Uma veste com elementos vibratórios transmite aos braços do paciente sinais do contato da máquina com o chão, dando a sensação da pisada e movimentação dos músculos da perna e do abdômen. “Uma das voluntárias disse ter sentido a perna e o pé queimando. Isso é um achado importante, talvez o mais importante, porque mostra que sem o feedback tátil, esse exoesqueleto não vai ser útil.”
Nova exibição
O pesquisador pretende fazer novas demonstrações do robô em 2015, ainda no primeiro semestre, mas que vão depender do aval da Financiadora de Estudos e Projetos (Finep), do governo federal, que investiu R$ 33 milhões no projeto. Outros aportes, de valores não revelados, foram feitos por doadores do Brasil e do exterior. Mas Nicolelis disse que, ao longo da sua carreira (cerca de 20 anos), arrecadou mais de US$ 60 milhões, que também foram investidos em várias áreas de pesquisa que contribuíram para a criação do exoesqueleto.
Sobre a publicação dos resultados obtidos em revistas científicas, o brasileiro afirma que os artigos devem demorar até um ano e meio para serem publicados. Ele não sabe um número exato de “papers”, mas afirma que nos 17 meses de trabalho foram registrados avanços nas áreas de robótica, ensaios clínicos, neurociência, além da integração de tudo isso como experimento científico.
Esperança de andar de novo
Raimundo Reis de Macedo, de 38 anos, foi um dos voluntários da Associação de Assistência à Criança Deficiente (AACD) a participar do experimento. Ele perdeu os movimentos da parte inferior do corpo em 2009, após um acidente de motocicleta.
Macedo disse que o exoesqueleto aumentou a esperança dele de voltar a andar. "A sensação de movimentar novamente suas pernas, sentir o toque e o movimento dos joelhos é maravilhosa. É como dar o primeiro beijo", diz.
Na última semana, o G1 entrevistou Juliano Pinto, que usou o exoesqueleto na Arena Corinthians, antes da partida entre o Brasil e a Croácia. O jovem de Gália (SP) – que ficou paraplégico após um acidente de carro – disse que recomendaria essa experiência a todos e comentou sobre o momento que viveu.

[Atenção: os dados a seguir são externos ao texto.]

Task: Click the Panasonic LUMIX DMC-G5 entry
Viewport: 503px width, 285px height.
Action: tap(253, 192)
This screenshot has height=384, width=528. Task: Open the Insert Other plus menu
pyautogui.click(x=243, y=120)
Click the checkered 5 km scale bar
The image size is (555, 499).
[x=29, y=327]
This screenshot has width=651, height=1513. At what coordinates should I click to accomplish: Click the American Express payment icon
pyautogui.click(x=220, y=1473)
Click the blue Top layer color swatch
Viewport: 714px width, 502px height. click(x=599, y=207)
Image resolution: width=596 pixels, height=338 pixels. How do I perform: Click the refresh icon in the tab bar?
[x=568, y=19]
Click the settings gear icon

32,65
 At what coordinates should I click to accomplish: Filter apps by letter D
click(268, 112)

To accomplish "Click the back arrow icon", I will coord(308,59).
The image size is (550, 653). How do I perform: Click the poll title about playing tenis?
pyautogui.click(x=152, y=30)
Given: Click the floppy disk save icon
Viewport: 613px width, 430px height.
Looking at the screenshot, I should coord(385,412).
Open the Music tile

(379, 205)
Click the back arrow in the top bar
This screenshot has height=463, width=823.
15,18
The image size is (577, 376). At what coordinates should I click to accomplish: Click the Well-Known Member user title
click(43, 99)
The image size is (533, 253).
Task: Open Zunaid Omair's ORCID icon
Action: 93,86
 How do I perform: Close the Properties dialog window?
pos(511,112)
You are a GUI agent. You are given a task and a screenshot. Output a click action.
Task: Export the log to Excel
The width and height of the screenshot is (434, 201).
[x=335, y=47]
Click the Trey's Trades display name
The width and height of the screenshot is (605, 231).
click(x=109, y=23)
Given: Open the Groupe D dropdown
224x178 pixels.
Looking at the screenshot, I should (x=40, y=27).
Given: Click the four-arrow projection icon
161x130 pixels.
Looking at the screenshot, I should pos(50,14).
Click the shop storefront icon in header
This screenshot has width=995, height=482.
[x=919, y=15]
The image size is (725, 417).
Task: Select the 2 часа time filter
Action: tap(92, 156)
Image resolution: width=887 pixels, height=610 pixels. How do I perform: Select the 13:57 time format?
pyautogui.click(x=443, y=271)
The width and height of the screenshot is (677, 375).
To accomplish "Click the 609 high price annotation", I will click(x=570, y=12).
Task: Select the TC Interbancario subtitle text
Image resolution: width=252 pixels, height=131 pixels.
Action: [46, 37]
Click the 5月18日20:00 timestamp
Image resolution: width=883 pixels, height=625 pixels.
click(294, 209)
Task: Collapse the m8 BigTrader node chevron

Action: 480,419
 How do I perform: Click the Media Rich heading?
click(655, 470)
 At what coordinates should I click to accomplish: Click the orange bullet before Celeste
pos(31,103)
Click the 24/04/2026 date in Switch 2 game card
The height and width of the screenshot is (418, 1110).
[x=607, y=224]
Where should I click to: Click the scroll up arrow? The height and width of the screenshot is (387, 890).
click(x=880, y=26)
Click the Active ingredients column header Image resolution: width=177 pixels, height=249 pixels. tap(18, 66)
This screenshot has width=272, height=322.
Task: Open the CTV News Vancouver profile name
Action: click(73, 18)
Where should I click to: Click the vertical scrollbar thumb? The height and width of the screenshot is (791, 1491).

"São sete anos e meio de lesão medular, não tendo o movimento dos membros inferiores. Depois de tudo, poder recuperar o controle deles, mandar no destino dos seus pés para que eles funcionem… O exoesqueleto fez isso de novo para a gente, trazendo os movimentos que perdemos. Posso dizer que é algo extraordinário, que se todo mundo pudesse fazer, iria amar”, explicou o voluntário.